DCYOP serves as a model for the community, uniting students from different backgrounds with a shared passion, and is the District's only PreK-12 program that seeks to make high-quality, ensemble-based music education available to all students, regardless of socioeconomic status or ability. All students who are interested in learning a musical instrument are accepted into the program and tuition assistance is offered on a sliding scale so that the program is affordable and accessible to every family. In addition, to further remove barriers to music participation for at-risk students, DCYOP offers tuition-free Children's Orchestra programming on-site at three Title I DC public elementary schools. DCYOP also offers a two-week Summer Chamber Music Intensive and one-week Summer Orchestra Intensive.

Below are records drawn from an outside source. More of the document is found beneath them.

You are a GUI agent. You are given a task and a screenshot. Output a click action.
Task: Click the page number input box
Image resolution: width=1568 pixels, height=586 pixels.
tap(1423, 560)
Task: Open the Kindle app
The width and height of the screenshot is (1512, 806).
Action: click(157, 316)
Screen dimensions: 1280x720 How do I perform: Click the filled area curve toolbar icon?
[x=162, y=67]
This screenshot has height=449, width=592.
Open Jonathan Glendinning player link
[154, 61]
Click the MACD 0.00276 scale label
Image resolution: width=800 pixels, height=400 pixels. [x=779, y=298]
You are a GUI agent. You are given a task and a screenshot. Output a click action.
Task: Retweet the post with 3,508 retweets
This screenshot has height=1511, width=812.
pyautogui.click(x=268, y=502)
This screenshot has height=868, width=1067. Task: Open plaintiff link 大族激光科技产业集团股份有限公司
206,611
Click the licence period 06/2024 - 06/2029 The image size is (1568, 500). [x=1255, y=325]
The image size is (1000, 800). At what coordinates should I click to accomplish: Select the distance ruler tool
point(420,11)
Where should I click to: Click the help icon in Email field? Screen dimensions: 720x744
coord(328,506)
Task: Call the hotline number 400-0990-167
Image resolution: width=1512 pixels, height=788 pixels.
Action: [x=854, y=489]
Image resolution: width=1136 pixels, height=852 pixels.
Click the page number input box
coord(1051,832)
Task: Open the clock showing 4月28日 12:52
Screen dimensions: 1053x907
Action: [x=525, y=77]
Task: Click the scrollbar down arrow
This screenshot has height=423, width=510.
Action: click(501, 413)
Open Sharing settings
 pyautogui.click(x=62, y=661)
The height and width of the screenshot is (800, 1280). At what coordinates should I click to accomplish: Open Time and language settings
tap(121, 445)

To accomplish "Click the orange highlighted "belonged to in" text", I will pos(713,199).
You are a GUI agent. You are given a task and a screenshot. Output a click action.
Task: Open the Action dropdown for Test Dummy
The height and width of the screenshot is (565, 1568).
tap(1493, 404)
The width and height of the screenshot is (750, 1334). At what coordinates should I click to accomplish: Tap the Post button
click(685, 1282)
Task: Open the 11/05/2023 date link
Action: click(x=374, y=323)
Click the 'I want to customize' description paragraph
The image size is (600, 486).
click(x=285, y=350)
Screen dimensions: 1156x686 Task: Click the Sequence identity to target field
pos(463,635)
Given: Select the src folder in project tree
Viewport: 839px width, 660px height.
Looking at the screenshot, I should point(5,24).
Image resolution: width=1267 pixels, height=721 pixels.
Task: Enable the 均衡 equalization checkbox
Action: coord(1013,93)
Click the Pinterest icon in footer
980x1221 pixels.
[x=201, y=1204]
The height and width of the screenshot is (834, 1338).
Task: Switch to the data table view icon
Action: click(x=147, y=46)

DCYOP's proprietary curriculum introduces beginning musicians, who choose from 16 instruments to instrumental group lessons. These students work with DCYOP teaching artists one hour each week to learn a musical instrument. More experienced musicians are evaluated and then placed into one of our 10 ensembles: our introductory Premier Winds (wind, brass, and percussion) and Debut Strings; beginner Wind Ensemble (wind, brass, and percussion), Concertino Strings, and Sinfonia Strings;  intermediate Young Artists Orchestra (strings) and Repertory Orchestra (full instrumentation); and advanced Youth Philharmonic (full instrumentation), Young Virtuosi (chamber orchestra), and our renowned Youth Orchestra (full instrumentation). Each ensemble meets one to three hours weekly for sectionals and rehearsals. DCYOP also offers a tuition-free chamber music program for intermediate and advanced students.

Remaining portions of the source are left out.